West Virginia Lottery Commission Considers Online Gambling

Posted on: August 29, 2014, 10:34h. 

Last updated on: August 29, 2014, 10:37h.

West Virginia lottery
West Virginia Lottery Director John Musgrave believes that online gambling may offset losses caused by competition from outside the state. (Image: Charleston Daily Mail/Craig Cunningham)

West Virginia is contemplating the introduction online gambling, the state’s Lottery Commission said this week. Faced with increasing competition from neighboring states, and concerned about the commercial repercussions of a new smoking ban, Lottery Director John Musgrave said the commission is looking at a number of possibilities, including smartphone apps that would allow customers to purchase lottery tickets on their cell phones.

The first racinos opened in West Virginia in 1994, but have suffered recently, largely because of the rise of casino gambling in neighboring Pennsylvania, which legalized casinos a decade later, and has now supplanted New Jersey as America’s second-largest gambling destination. Meanwhile, the commission is intrigued by the newly regulated online gambling jurisdiction of New Jersey, and the additional $55 million that state expects to bring to state tax coffers in the coming fiscal year.

Mobile Lottery

“We’re still exploring [online gaming] because we feel that’s the way the industry’s moving, so we want to plan for it,” Musgrave said. “We have not yet made any decision for how we’re going to implement it, but we are looking at it, studying it and seeing how our casinos in our jurisdiction can move in that direction.
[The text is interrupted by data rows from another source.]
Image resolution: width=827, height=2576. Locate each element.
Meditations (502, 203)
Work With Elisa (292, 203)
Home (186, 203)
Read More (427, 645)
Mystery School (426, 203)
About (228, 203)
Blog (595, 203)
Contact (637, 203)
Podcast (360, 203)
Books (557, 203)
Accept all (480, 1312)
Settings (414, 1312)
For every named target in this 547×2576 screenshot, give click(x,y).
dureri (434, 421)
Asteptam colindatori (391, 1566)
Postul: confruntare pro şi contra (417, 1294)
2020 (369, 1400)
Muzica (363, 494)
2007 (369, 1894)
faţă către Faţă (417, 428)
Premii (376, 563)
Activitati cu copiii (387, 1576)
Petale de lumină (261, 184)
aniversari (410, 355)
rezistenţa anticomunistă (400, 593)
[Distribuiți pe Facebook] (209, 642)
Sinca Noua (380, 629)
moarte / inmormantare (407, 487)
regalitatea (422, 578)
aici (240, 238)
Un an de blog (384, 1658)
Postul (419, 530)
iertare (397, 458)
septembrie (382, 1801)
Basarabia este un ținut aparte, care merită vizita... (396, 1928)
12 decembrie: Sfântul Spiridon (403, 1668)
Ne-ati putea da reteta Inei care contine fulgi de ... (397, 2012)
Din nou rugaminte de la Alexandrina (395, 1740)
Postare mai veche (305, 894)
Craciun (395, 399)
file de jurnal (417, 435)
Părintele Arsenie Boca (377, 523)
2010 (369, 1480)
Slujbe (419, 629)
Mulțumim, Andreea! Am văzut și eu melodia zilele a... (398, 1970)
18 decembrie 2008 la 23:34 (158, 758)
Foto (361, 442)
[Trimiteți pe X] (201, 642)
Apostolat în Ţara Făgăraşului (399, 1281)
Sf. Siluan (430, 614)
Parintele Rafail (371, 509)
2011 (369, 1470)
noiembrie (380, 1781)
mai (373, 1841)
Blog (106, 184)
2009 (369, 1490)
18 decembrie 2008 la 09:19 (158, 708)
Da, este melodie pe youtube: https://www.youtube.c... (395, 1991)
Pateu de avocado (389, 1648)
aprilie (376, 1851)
We’re still seeing a decline [in revenue]. We still are experiencing competition as the new casinos are coming on in Maryland and some in Ohio. That hasn’t plateaued.”

According to Musgrave, online gambling may be able to plug the hole left by the lottery revenue that’s disappearing from West Virginia’s four racinos. While legalizing and regulating online gambling in the way that New Jersey has would involve a lengthy legislative process, the mobile lottery concept is something that could be implemented fairly quickly, without the need for the state’s legislature to alter its gaming laws.

Such a scheme would help reverse some of the losses in lottery revenue from the introduction of “pay-at-pump” gas stations, which prevent potential lottery customers from coming into stores.

“People used to go in and pay for their gas, and now they’re paying at the pump and not going in,” said Musgrave, adding that he’d like to find a way for small convenience stores and lottery retailers to benefit from the transaction the mobile transactions.

Smoking Ban

“We want to take into consideration how we would go through the retailer,” he said. “We want to keep those people in the mix going forward and how we can structure this to still keep the retail base to make this happen.”

The State Lottery posted total revenue of $101.1 million for the month of July, down 4 percent from the previous year, while racino video lottery sales declined nearly 5 percent. Members of the Lottery Commission are due to meet casino executives and their technical staff again in October to discuss their options further.

This week, the Hancock County Board of Health unanimously passed an indoor smoking ban, which, says the Mountaineer Casino in Chester, could result in a 20 percent decline in revenue. Other counties are planning similar bans. Ohio and Maryland do not permit smoking in their casinos, a fact that has always helped West Virginia casinos to this point.